When a boat is down on one side, what can a coxswain do or say to get the boat set?

There’s no “magic call” that will automatically fix it. It’s both as simple and difficult as identifying the problem and telling them what you want them to do. You can’t just say “set the boat” and assume that everyone automatically knows what to do to fix it. You’ve either got to narrow the problem down to one pair or talk directly to the ports and starboards.

Related: I just found this blog and THANK GOD. Today was my second day ever coxing for novice women’s 8 and it was terrifying making calls myself. My stern seat was yelling at me telling me what to say because I didn’t know what to do. With all 8 rowing we almost kept falling over and all I could say was “one catch, everybody watch the person in front of you.” How else would you recommend steadying the boat when we’re tipping?

Instead of saying “set the boat”, know automatically which side needs to lift the hands and which ones need to lower them. Based on where your stroke’s handle is or how far down to the side the boat is tipping, you should be able to give a good approximation as to how much adjustment needs to be made one way or the other with the hands (1/4 inch, 1/2 inch, etc.). Don’t assume the set is purely because of handle heights though, especially if you’re working with an experienced crew who has their handle heights, for the most part, under control.

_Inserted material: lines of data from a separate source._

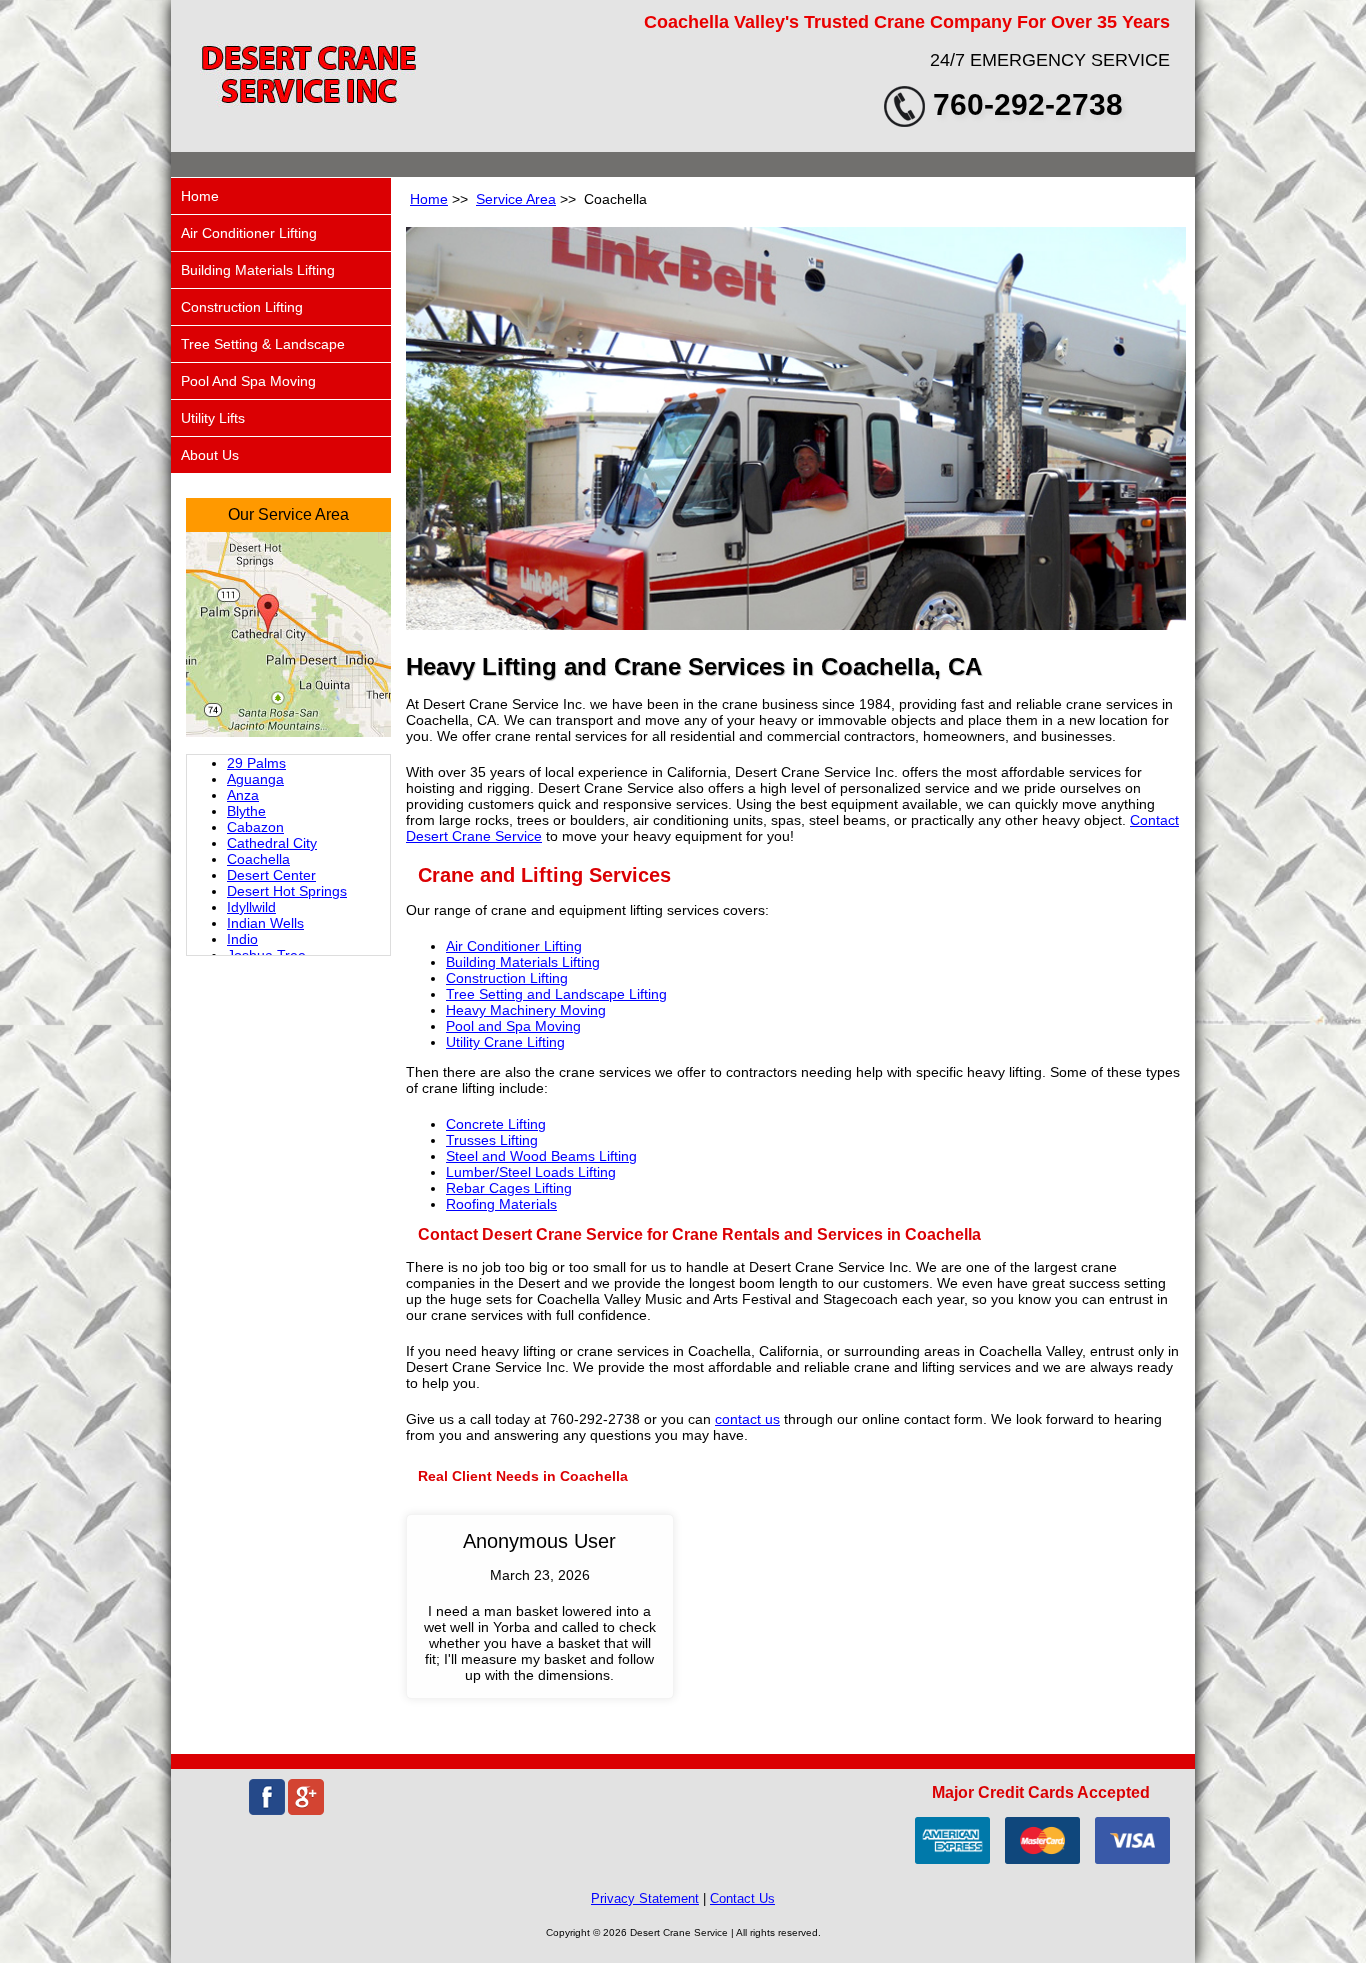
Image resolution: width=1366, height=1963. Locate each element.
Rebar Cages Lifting (509, 1188)
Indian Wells (265, 923)
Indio (242, 939)
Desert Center (271, 875)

When you want an adjustment to be made, talk directly to the person/people you want to make that adjustment. General boat statements tend to go about as far as your stern pair, maybe, as far as who hears them. The rowers who actually pay attention to them are even fewer. It’s like when there’s an accident and someone yells “call 911” into a crowd of people. For a minute, no one is going to do anything because they’ll assume that someone else will do it or is doing it. That’s the reason why they tell you to point to someone directly and tell them to do it. It’s the same in the boat – you have to give direct instructions so no one assumes that they’re not the problem or someone else is going to make the adjustment. Don’t tell just one side to lift/lower their hands either; both sides are at fault, thus both sides need to fix it.

Related: So, what did you see? 

Another thing to be aware of is what you are doing. Make sure you’re sitting still and not causing a lot of unnecessary wobbling in the stern. If you’re leaning out to one side or doing something else to offset the boat and then tell the rowers to fix the set, they won’t know if the boat set up because you moved or because of an adjustment with the hands.